» **Brief**
Quote every entry word for word.
Study material section start
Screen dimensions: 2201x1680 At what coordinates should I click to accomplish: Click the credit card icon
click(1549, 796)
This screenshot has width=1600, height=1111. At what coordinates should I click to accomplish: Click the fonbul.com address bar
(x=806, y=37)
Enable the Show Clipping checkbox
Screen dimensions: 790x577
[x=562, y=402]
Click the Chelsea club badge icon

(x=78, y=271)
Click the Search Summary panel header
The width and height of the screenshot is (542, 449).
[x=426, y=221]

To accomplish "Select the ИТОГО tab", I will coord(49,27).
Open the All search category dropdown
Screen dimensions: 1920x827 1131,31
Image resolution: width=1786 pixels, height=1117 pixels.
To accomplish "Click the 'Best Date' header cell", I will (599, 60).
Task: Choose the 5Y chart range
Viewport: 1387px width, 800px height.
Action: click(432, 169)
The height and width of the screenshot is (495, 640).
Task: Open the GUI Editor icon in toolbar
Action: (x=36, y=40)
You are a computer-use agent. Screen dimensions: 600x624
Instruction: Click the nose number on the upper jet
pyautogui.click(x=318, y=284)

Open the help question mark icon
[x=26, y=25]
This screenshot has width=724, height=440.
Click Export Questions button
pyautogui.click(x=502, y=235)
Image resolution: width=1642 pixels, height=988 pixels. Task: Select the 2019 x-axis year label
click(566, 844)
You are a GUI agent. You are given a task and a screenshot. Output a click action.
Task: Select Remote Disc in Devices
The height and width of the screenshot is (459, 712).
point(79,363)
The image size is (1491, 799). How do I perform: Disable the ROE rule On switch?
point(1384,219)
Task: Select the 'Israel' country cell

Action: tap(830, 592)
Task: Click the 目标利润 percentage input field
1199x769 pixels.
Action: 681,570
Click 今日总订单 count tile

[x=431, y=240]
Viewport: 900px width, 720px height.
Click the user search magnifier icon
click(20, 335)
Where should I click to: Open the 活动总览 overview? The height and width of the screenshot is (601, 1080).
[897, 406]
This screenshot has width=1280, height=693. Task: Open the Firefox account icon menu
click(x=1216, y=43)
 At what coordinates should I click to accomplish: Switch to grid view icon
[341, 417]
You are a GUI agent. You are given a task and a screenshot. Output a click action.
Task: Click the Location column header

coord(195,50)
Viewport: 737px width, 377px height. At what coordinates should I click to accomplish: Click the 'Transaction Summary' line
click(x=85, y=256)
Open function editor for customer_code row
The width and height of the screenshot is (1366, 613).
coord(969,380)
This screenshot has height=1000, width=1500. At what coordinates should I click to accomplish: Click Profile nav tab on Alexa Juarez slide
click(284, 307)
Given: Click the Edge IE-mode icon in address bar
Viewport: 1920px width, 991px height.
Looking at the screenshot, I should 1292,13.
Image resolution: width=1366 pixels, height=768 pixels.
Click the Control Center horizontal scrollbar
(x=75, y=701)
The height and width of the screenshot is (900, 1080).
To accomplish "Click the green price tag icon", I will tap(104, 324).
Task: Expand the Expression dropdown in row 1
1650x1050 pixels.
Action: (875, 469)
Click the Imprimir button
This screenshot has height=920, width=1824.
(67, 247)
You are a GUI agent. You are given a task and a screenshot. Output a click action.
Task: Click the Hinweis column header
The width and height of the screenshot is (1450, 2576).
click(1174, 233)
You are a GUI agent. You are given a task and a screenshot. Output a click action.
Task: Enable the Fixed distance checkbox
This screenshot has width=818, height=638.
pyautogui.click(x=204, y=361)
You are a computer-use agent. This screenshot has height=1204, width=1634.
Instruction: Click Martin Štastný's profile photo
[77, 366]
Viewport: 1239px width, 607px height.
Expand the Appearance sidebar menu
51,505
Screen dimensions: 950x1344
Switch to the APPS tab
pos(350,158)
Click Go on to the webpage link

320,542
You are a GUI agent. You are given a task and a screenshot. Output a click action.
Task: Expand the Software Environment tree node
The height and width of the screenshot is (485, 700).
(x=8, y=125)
Study material section end
» **Your solution**
Screen dimensions: 2201x1680 At what coordinates should I click to accomplish: Click the credit card icon
click(1549, 796)
This screenshot has width=1600, height=1111. At what coordinates should I click to accomplish: Click the fonbul.com address bar
(x=806, y=37)
Enable the Show Clipping checkbox
Screen dimensions: 790x577
[x=562, y=402]
Click the Chelsea club badge icon

(x=78, y=271)
Click the Search Summary panel header
The width and height of the screenshot is (542, 449).
[x=426, y=221]

To accomplish "Select the ИТОГО tab", I will coord(49,27).
Open the All search category dropdown
Screen dimensions: 1920x827 1131,31
Image resolution: width=1786 pixels, height=1117 pixels.
To accomplish "Click the 'Best Date' header cell", I will (599, 60).
Task: Choose the 5Y chart range
Viewport: 1387px width, 800px height.
Action: click(432, 169)
The height and width of the screenshot is (495, 640).
Task: Open the GUI Editor icon in toolbar
Action: (x=36, y=40)
You are a computer-use agent. Screen dimensions: 600x624
Instruction: Click the nose number on the upper jet
pyautogui.click(x=318, y=284)

Open the help question mark icon
[x=26, y=25]
This screenshot has width=724, height=440.
Click Export Questions button
pyautogui.click(x=502, y=235)
Image resolution: width=1642 pixels, height=988 pixels. Task: Select the 2019 x-axis year label
click(566, 844)
You are a GUI agent. You are given a task and a screenshot. Output a click action.
Task: Select Remote Disc in Devices
The height and width of the screenshot is (459, 712).
point(79,363)
The image size is (1491, 799). How do I perform: Disable the ROE rule On switch?
point(1384,219)
Task: Select the 'Israel' country cell

Action: tap(830, 592)
Task: Click the 目标利润 percentage input field
1199x769 pixels.
Action: 681,570
Click 今日总订单 count tile

[x=431, y=240]
Viewport: 900px width, 720px height.
Click the user search magnifier icon
click(20, 335)
Where should I click to: Open the 活动总览 overview? The height and width of the screenshot is (601, 1080).
[897, 406]
This screenshot has width=1280, height=693. Task: Open the Firefox account icon menu
click(x=1216, y=43)
 At what coordinates should I click to accomplish: Switch to grid view icon
[341, 417]
You are a GUI agent. You are given a task and a screenshot. Output a click action.
Task: Click the Location column header

coord(195,50)
Viewport: 737px width, 377px height. At what coordinates should I click to accomplish: Click the 'Transaction Summary' line
click(x=85, y=256)
Open function editor for customer_code row
The width and height of the screenshot is (1366, 613).
coord(969,380)
This screenshot has height=1000, width=1500. At what coordinates should I click to accomplish: Click Profile nav tab on Alexa Juarez slide
click(284, 307)
Given: Click the Edge IE-mode icon in address bar
Viewport: 1920px width, 991px height.
Looking at the screenshot, I should 1292,13.
Image resolution: width=1366 pixels, height=768 pixels.
Click the Control Center horizontal scrollbar
(x=75, y=701)
The height and width of the screenshot is (900, 1080).
To accomplish "Click the green price tag icon", I will tap(104, 324).
Task: Expand the Expression dropdown in row 1
1650x1050 pixels.
Action: (875, 469)
Click the Imprimir button
This screenshot has height=920, width=1824.
(67, 247)
You are a GUI agent. You are given a task and a screenshot. Output a click action.
Task: Click the Hinweis column header
The width and height of the screenshot is (1450, 2576).
click(1174, 233)
You are a GUI agent. You are given a task and a screenshot. Output a click action.
Task: Enable the Fixed distance checkbox
This screenshot has width=818, height=638.
pyautogui.click(x=204, y=361)
You are a computer-use agent. This screenshot has height=1204, width=1634.
Instruction: Click Martin Štastný's profile photo
[77, 366]
Viewport: 1239px width, 607px height.
Expand the Appearance sidebar menu
51,505
Screen dimensions: 950x1344
Switch to the APPS tab
pos(350,158)
Click Go on to the webpage link

320,542
You are a GUI agent. You are given a task and a screenshot. Output a click action.
Task: Expand the Software Environment tree node
The height and width of the screenshot is (485, 700).
(x=8, y=125)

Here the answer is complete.